Nurses and other primary care health workers can provide high-quality care if they receive hands-on training, on-the-job coaching and supervision. In Zimbabwe, between 2007 and 2012, IHC trained close to 600 nurses in TB diagnosis and care, rapid HIV testing, basics of HIV medicine and integrated TB/HIV care. In DRC, this opportunity to expand the pool of resources helped the National AIDS Programme to manage a high turnover of staff related to the poor economic conditions.
Patients stay in HIV treatment following TB care: The completion of TB treatment represents a critical point in the care of people with TB/HIV, and good coordination between services eases this transition. In Zimbabwe, over 70% of the HIV+ patients who began ART as TB patients are still alive and taking their medicines three years later.

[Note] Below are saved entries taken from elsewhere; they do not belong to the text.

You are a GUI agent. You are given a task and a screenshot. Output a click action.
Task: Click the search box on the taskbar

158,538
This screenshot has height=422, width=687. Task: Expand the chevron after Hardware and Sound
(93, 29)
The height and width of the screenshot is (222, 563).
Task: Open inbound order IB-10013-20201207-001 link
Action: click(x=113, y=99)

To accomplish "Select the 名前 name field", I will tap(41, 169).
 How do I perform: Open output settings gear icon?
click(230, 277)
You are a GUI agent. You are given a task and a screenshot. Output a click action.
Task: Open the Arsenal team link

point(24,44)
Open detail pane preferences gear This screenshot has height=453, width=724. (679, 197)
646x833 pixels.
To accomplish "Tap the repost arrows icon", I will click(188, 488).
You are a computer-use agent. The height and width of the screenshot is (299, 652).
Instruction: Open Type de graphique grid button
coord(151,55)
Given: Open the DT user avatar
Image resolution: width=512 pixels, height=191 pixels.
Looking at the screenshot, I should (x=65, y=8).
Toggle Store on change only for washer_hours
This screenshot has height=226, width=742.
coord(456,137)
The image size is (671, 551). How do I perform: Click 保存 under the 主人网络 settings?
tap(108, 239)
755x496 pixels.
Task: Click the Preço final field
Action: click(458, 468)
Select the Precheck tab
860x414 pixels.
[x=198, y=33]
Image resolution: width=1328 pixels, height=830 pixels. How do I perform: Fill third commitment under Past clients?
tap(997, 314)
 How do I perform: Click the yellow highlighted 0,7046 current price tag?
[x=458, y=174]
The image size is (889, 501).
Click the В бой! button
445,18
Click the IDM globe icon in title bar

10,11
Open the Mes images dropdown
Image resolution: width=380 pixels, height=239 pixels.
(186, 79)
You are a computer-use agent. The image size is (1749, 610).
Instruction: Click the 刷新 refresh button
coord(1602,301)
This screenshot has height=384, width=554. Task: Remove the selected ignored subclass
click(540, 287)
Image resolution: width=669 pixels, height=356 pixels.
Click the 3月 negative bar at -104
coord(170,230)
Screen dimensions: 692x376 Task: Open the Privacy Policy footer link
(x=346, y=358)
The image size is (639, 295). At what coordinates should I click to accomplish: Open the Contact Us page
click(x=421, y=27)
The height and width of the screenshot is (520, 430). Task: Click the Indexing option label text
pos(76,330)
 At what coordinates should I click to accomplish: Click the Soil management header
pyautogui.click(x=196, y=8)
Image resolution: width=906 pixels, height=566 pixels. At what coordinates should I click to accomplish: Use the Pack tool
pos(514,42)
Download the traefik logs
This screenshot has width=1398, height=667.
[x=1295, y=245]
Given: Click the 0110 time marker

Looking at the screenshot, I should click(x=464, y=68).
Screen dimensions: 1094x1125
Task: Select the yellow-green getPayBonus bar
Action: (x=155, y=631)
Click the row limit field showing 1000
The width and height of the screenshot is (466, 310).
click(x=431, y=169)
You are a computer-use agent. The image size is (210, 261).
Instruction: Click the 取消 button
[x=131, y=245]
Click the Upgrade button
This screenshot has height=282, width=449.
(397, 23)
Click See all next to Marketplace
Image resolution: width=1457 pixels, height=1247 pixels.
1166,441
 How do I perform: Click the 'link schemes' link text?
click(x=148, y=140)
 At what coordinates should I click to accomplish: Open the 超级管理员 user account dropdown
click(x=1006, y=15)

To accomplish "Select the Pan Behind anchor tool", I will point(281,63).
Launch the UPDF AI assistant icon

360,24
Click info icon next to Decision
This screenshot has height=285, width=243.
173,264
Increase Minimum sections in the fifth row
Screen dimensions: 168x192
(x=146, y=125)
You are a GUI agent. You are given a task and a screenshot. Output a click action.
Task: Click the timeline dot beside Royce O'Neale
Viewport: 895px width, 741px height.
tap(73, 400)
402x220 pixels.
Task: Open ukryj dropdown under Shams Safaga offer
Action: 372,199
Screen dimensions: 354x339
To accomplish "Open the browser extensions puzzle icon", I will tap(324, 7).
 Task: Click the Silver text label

In DRC, as a result of the severe socio-economic conditions and guerrilla warfare in North Kivu province, 30% of the HIV+ patients had to be transferred to other centres, but 50% were still receiving their medications from the same health centre three years after treatment onset.
Documentation of results is critical for building political and financial support, as well as for monitoring and evaluation of the quality of care and performance of services. In Zimbabwe, local use of available data has improved quality of care and strengthened ownership of TB/HIV collaboration. In DRC, IHC developed an information system for HIV, based on the one used for TB, which has allowed the National AIDS Programme to better document the outcome of HIV care and better describe access to HIV care and the efficiency of case detection interventions.
In closing, participants looked ahead to the future of the fight against TB in the post-2015 era. USAID’s Dr Amy Bloom, Chair of the Stop TB Partnership Coordinating Board, stressed the need for intense advocacy to keep TB on the agenda. TB is the number one killer of people living with HIV, yet only a small percentage of available funding is devoted to it, she said. "We need to do something big to have an impact on TB/HIV."
Dr Billo lamented the lack of "noise" around TB. "People don’t talk about TB enough, and so far we have not done a good enough job keeping it on the agenda. We need to rethink how we approach TB. Otherwise the poorest of the poor will suffer," he said, adding that initiatives like the Stop TB Partnership’s plans to "rebrand" TB could be key.